Women's Overseas Service League. Madison Unit: Records, 1926-1943

Biography/History

The Women's Overseas Service League was founded in Philadelphia in May 1921 to unite women who had served overseas with the American Expeditionary Forces during World War I. The purposes of the League included maintaining friendships, aiding patriotic projects of various kinds, working for the welfare of men in the armed services and their families, assisting men and especially women who had served overseas, and promoting friendship between the United States and her allies.

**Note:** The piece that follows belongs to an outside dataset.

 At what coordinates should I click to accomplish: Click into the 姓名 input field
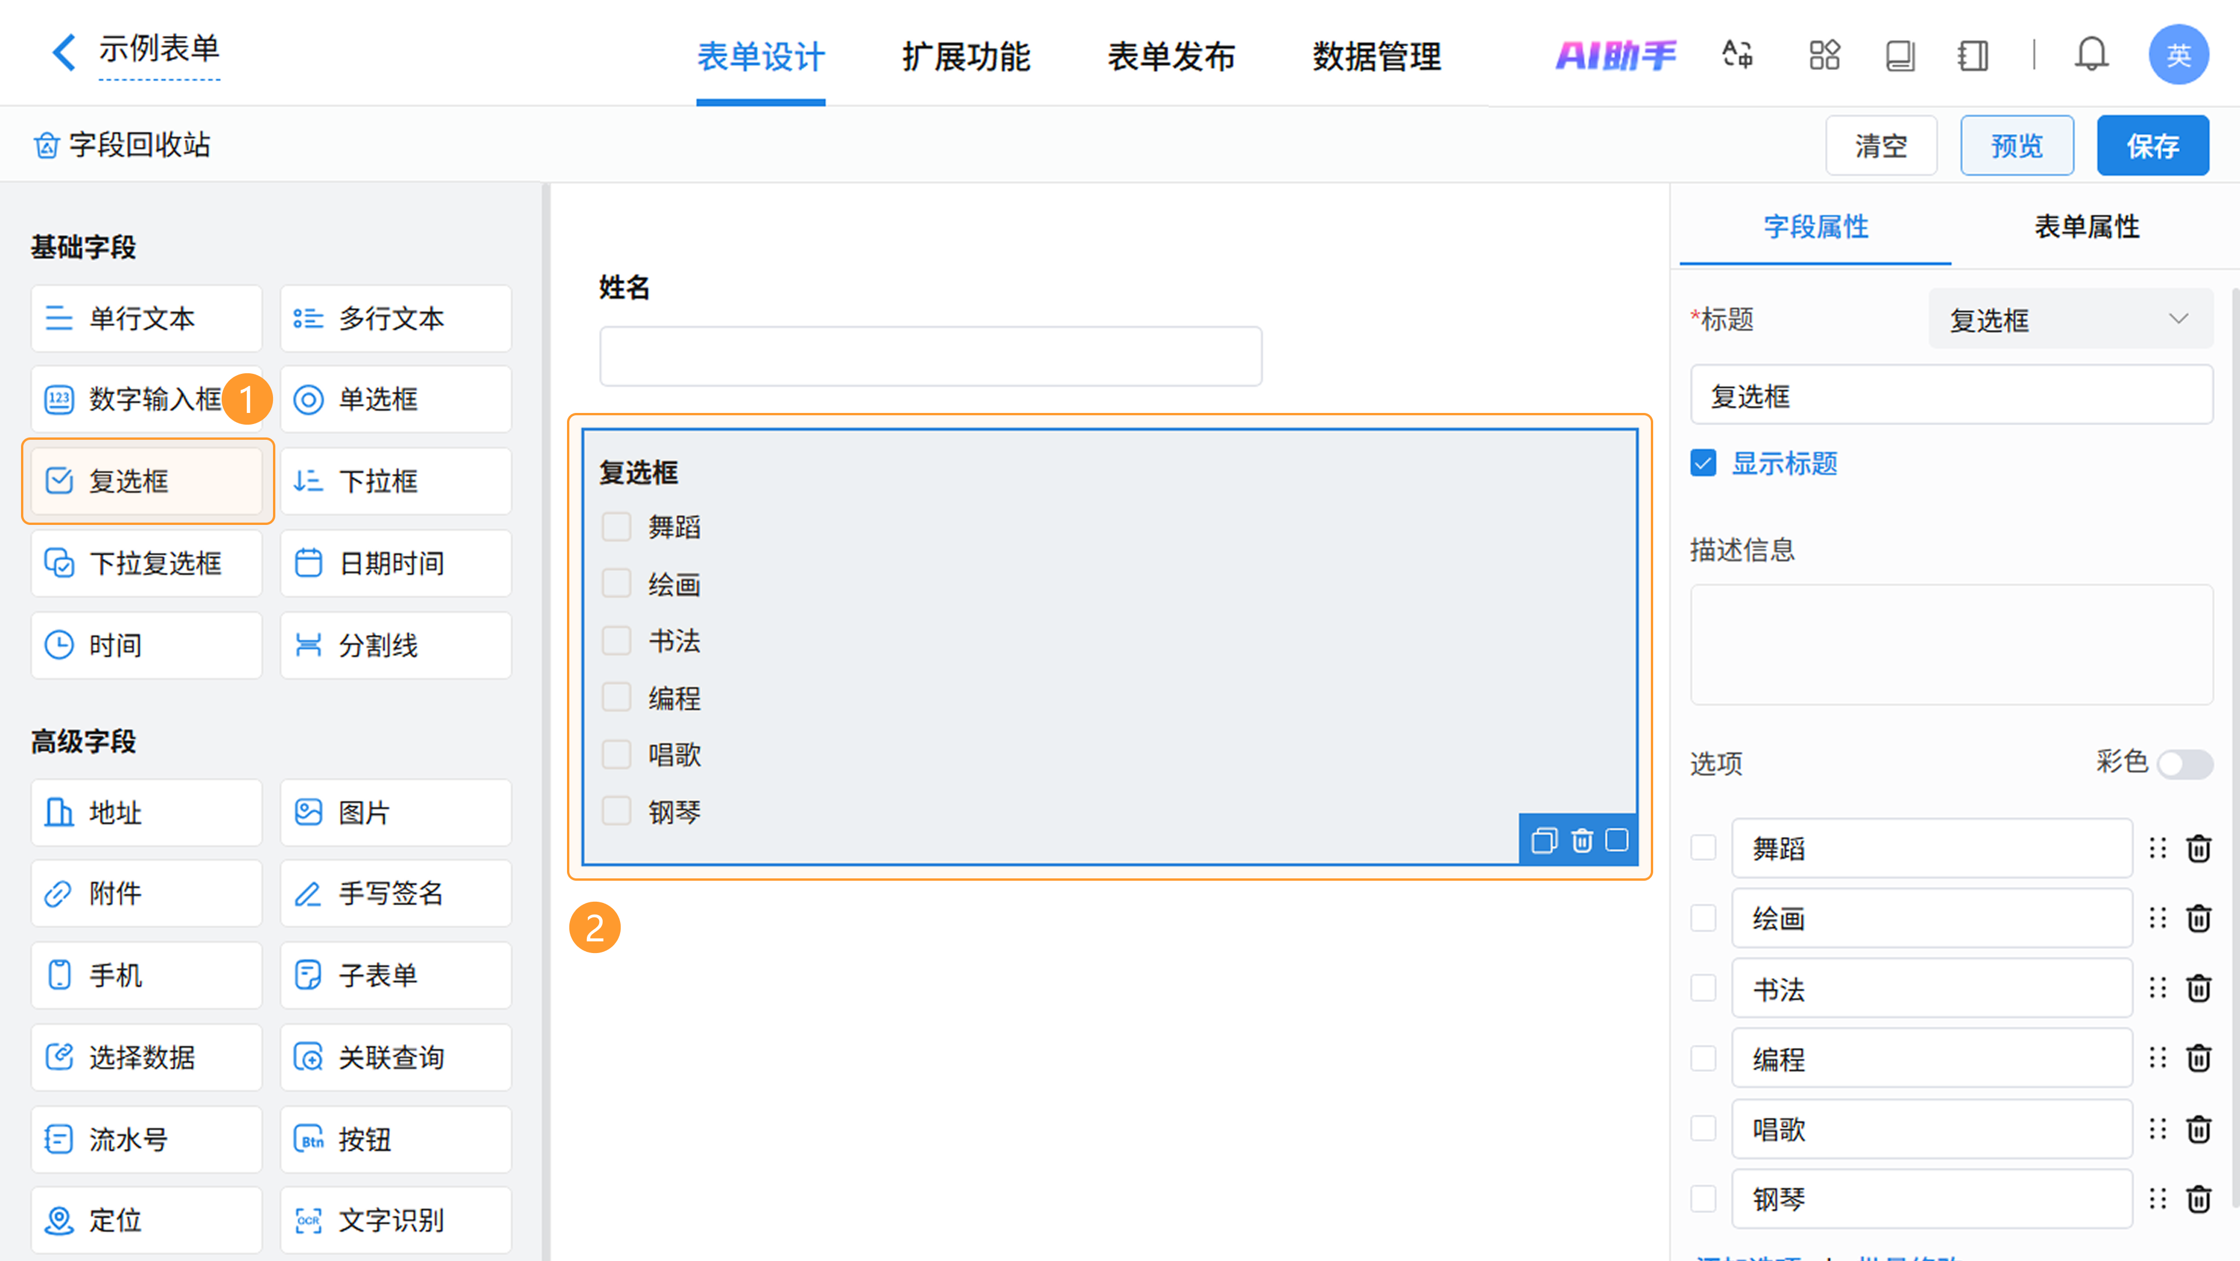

One of the most important activities of the League was financial and medical relief to women who had served with the AEF and were not eligible for regular government benefits, including the construction and operation of homes for domiciliary care in Miami, Florida, and Dayton, Ohio. The League endorsed the bills creating the WAC and making it an integral part of the Army. It supported the George Washington Bicentennial Celebration, the work of the Red Cross, and the National Disabled Women's fund drives. It maintained a corps of trained hostesses to see to the social welfare of those at the summer Civilian Military Training Camps like Camp McCoy, Wisconsin. At the beginning of World War II the League supplied a Rolling Kitchen to feed civilians in England.

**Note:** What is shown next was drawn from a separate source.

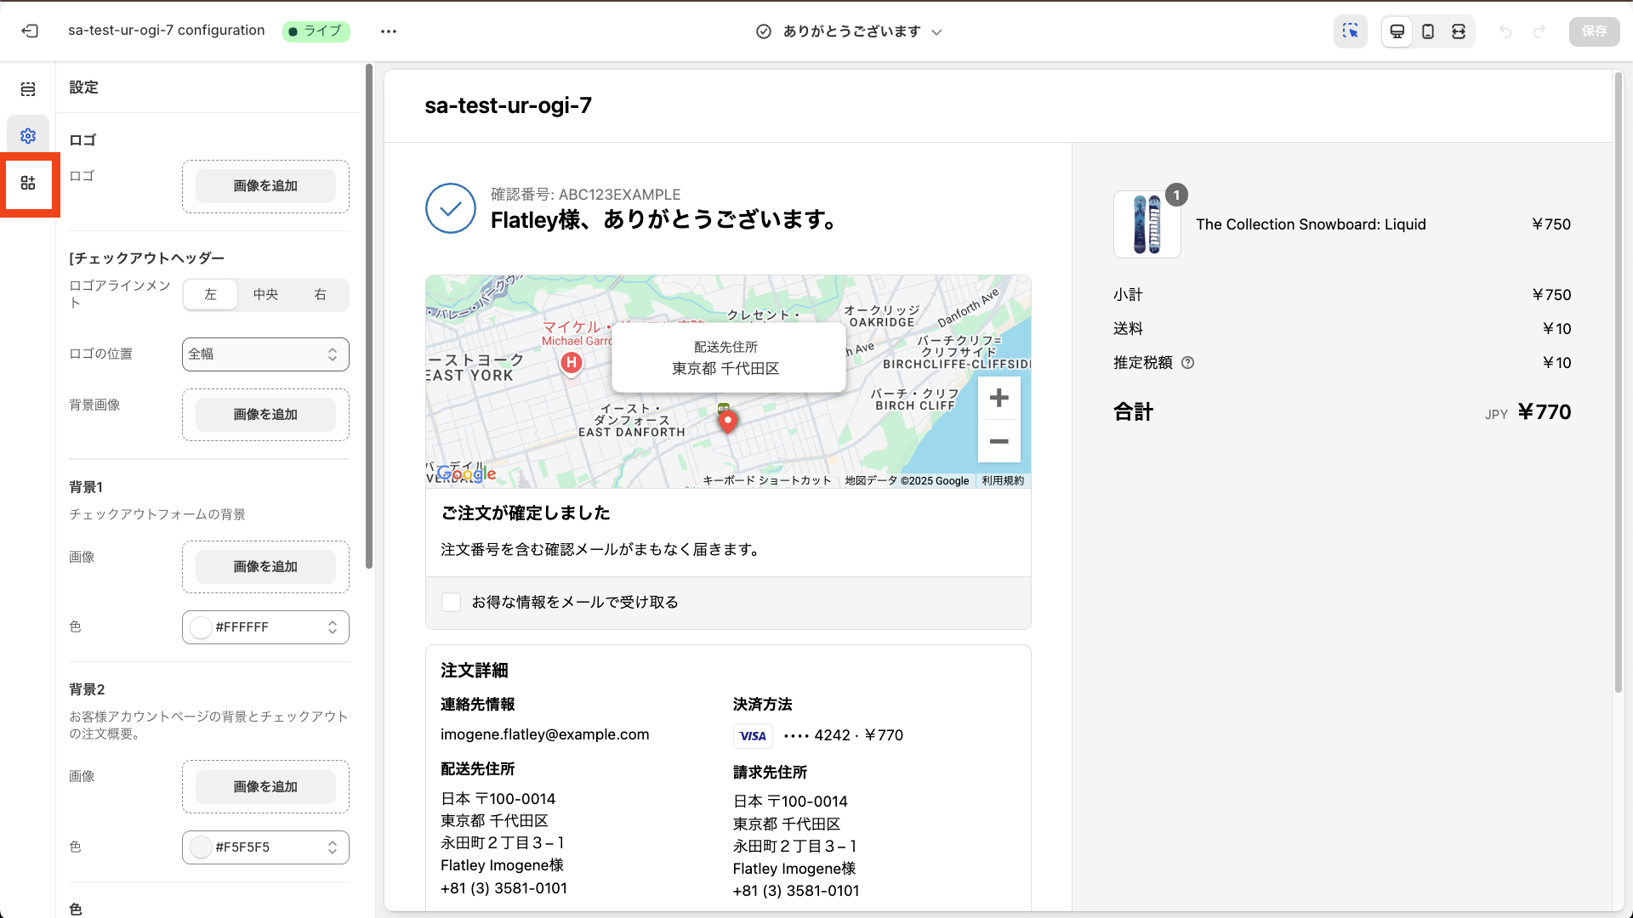
Task: Click 画像を追加 button under ロゴ
Action: (265, 185)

The national league was divided into corps areas following United States Army district lines. The Wisconsin Unit, organized in 1923, formed part of the Sixth Corps Area with Illinois, Michigan, and Missouri. This unit later became known as the Milwaukee Unit. A unit was formed in Madison in April 1926, by Mrs. Maude Webster Middleton. It was always a small unit, having no more than eight to ten members and consequently was more social than service oriented. Mrs. Middleton served as president (1926-1928) and secretary (1942) of the Madison Unit and as service chairman (1928) of the Sixth Corps Area.